In general terms, the mechanical properties of composite show a significant correlation with the filler fraction[27]. Manhart et al [28] has found that the Vickers hardness numbers of the tested materials showed a positive correlation with the filler weight percent. In our study, no significant difference was observed for hardness between Tetric Ceram HB and Ecusphere-Carat though the filler load levels of Ecusphere-Carat was lower than Filtek P60 and Tetric Ceram HB (Filtek P60 84 wt%, Tetric Ceram HB 81 wt% and Ecusphere-Carat 77 wt%). Filtek P60 exhibited the highest hardness values. This seems to attribute to its filler load levels and inorganic filler of zirconium.

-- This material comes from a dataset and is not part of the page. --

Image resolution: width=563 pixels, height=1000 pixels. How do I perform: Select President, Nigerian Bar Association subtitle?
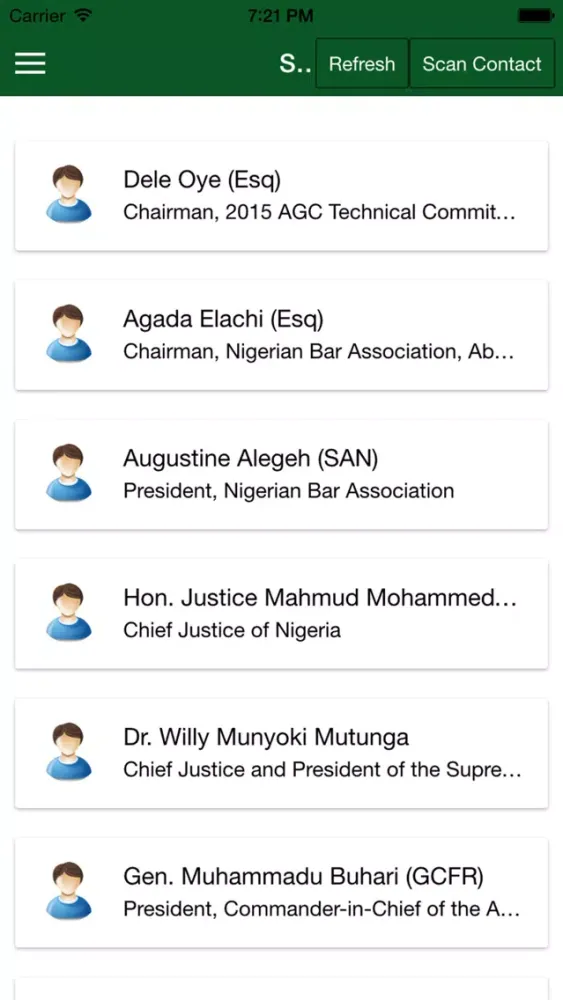pyautogui.click(x=289, y=491)
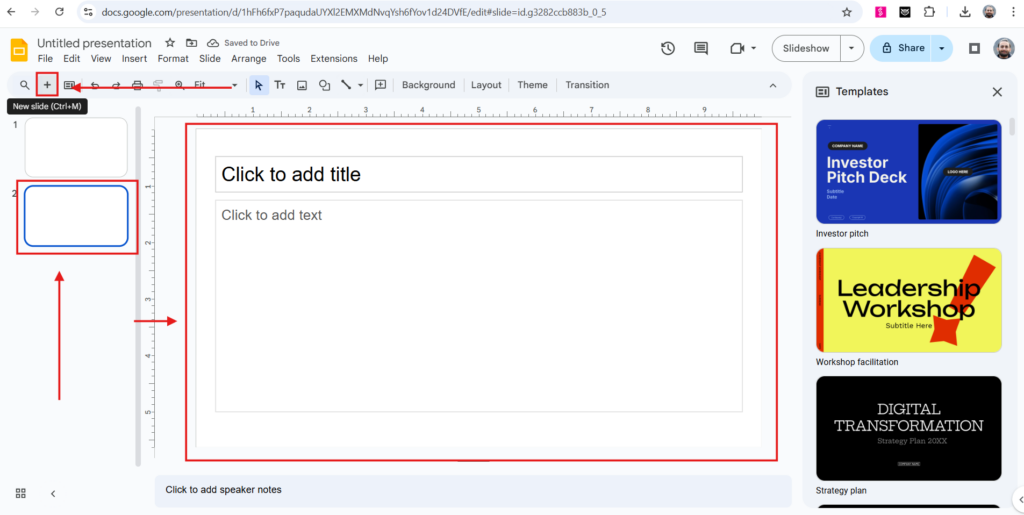Choose the Shape tool in toolbar

(324, 85)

For this investigation, although scanning electron microscope and Vickers hardness testing are common methods used for resin composite to evaluate the polymerization shrinkage and mechanical properties, there are limitations for them. They are indirect methods, and the result contains randomness. For example, if the sites of the scanning electron microscope change, the width of marginal gap will change correspondingly. The filling moulds were not made with human tooth, and the condition was isolated, too. The investigation did not contain the study of microleakage or other relative study such as using FTIR analysis for the degree of conversion, so the evidence for the conclusion of soft-start for reducing the marginal adaptation may be not enough. So we deem that further investigation is needed for the effect of packable resin-based composites on tooth/restoration marginal integrity using different curing methods and curing time.
Within the limits of the present study the following can be concluded: the soft-start polymerization technique improve the marginal adaptation of packable resin-based composites, and decreases top surface hardness.